## WORK TO DO:
Repeat every one of the items below word for word, and leave the pictures out of your answer.

-- Begin ROWS --

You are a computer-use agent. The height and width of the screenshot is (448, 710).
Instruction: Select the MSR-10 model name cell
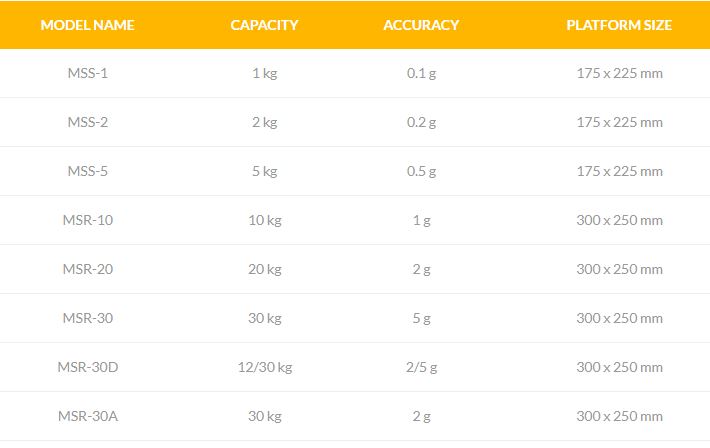(x=87, y=220)
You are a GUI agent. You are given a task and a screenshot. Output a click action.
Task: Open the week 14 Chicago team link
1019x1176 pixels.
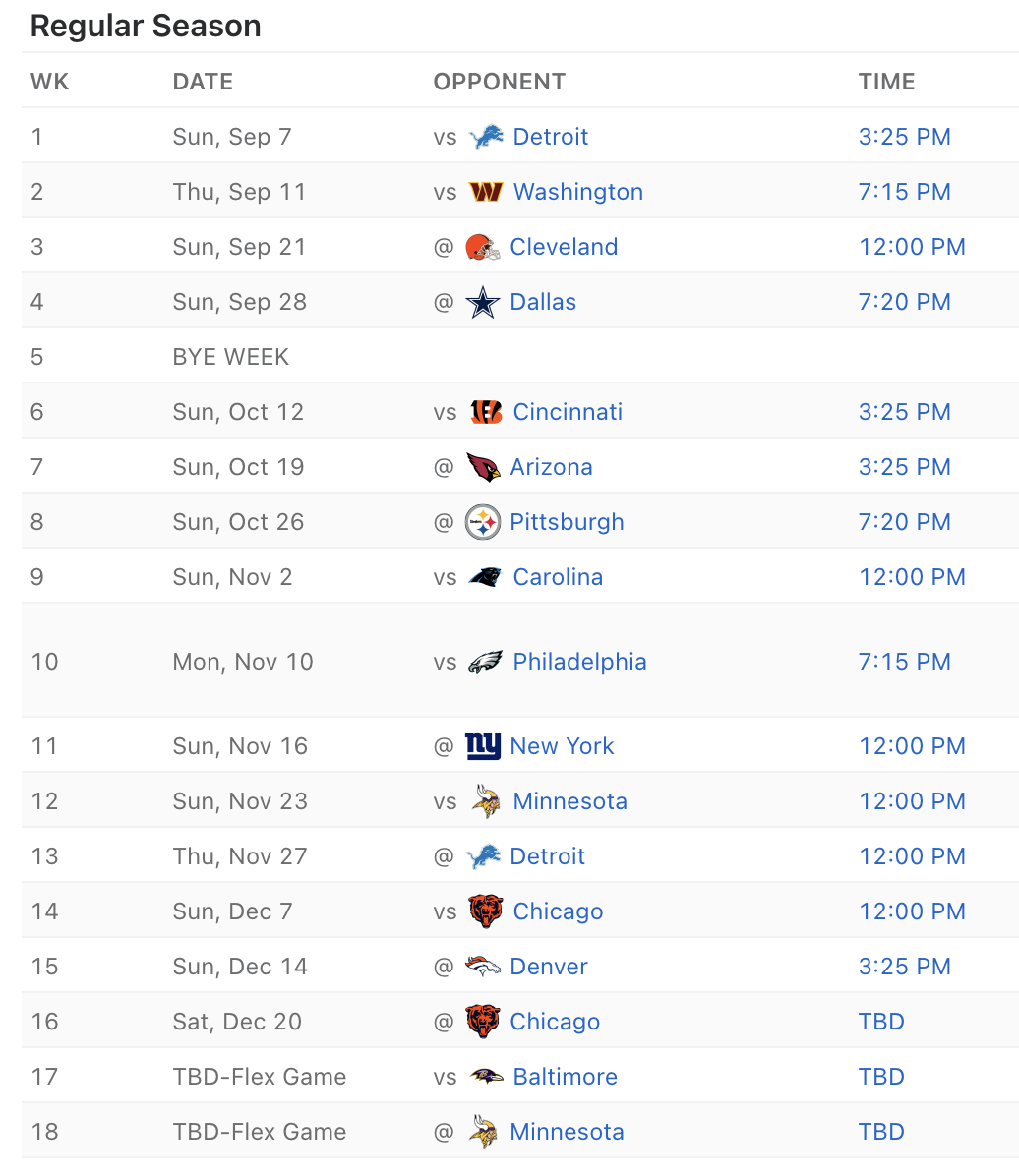point(558,911)
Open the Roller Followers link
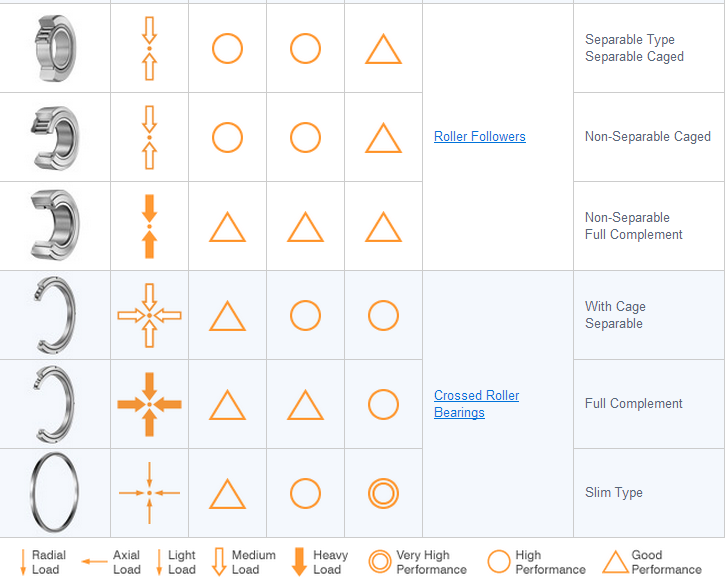The width and height of the screenshot is (727, 579). 479,137
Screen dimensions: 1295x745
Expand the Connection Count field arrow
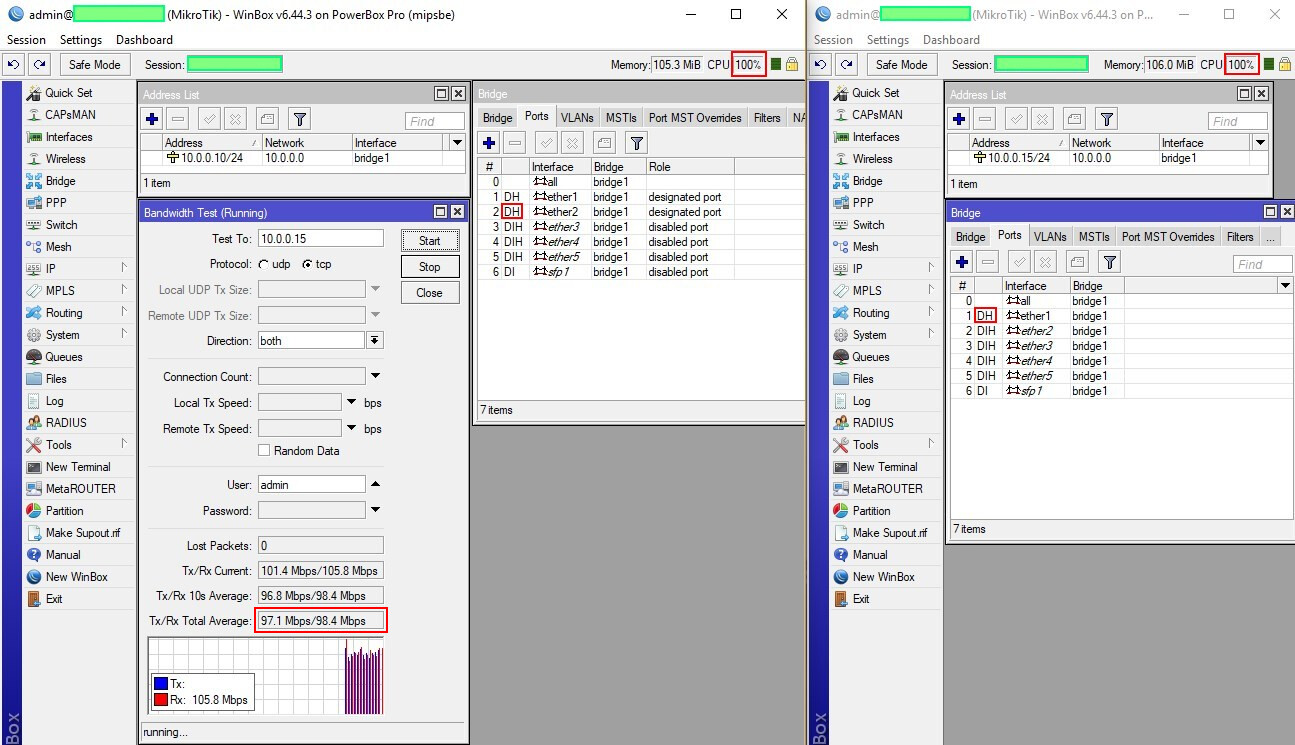(x=375, y=377)
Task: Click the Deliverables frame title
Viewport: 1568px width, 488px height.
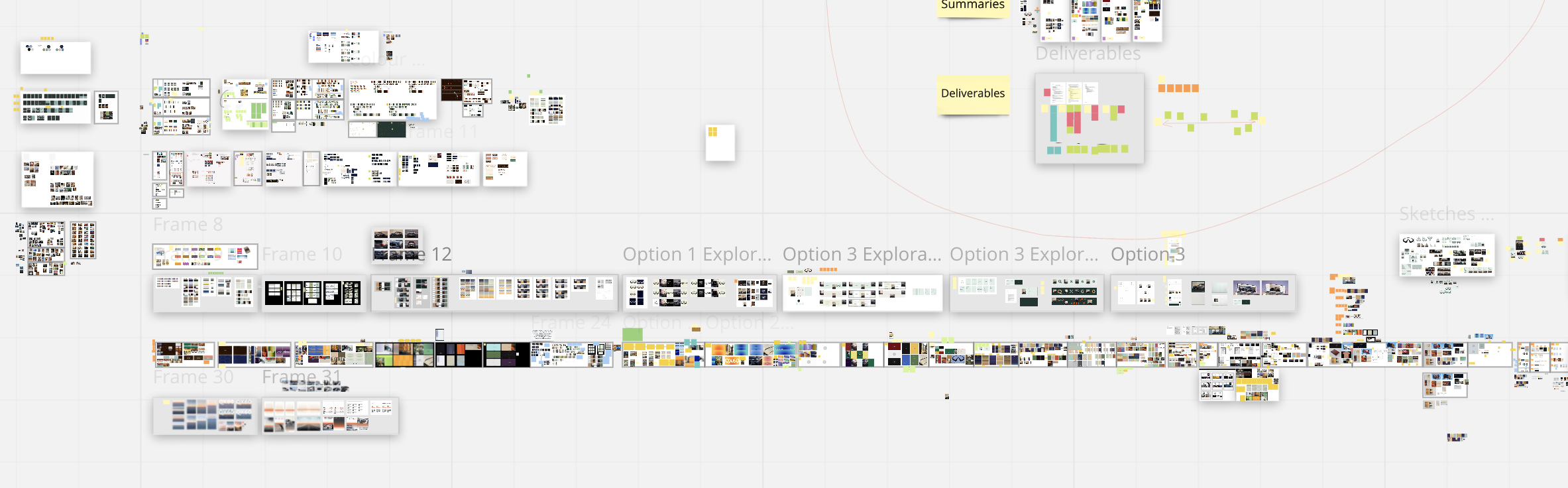Action: tap(1088, 54)
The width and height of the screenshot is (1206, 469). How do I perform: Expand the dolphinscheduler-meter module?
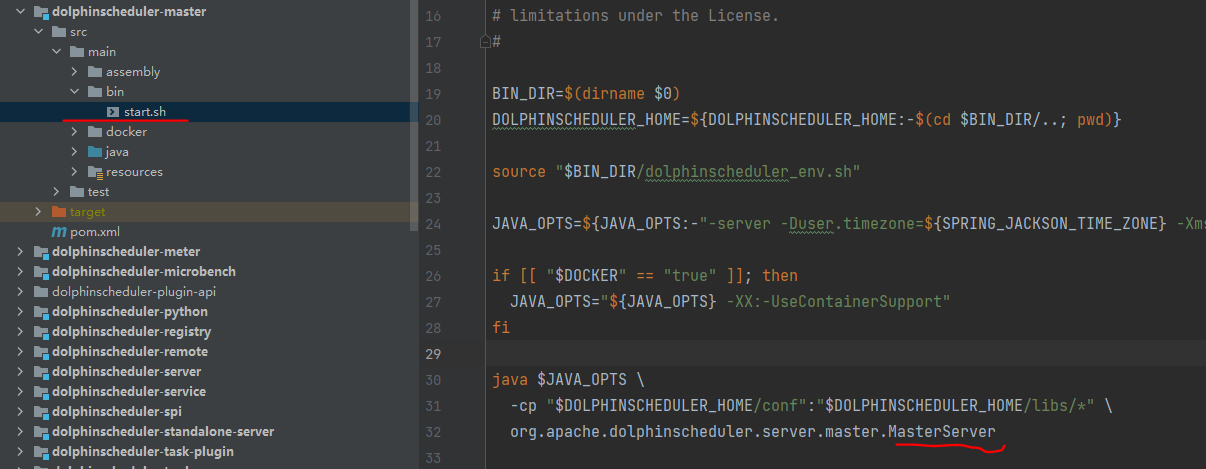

-- End ROWS --

## WRITTEN SOLUTION:
You are a computer-use agent. The height and width of the screenshot is (448, 710).
Instruction: Select the MSR-10 model name cell
(x=87, y=220)
You are a GUI agent. You are given a task and a screenshot. Output a click action.
Task: Open the week 14 Chicago team link
1019x1176 pixels.
point(558,911)
Open the Roller Followers link
The width and height of the screenshot is (727, 579). 479,137
Screen dimensions: 1295x745
Expand the Connection Count field arrow
(x=375, y=377)
Task: Click the Deliverables frame title
Viewport: 1568px width, 488px height.
Action: tap(1088, 54)
The width and height of the screenshot is (1206, 469). How do I perform: Expand the dolphinscheduler-meter module?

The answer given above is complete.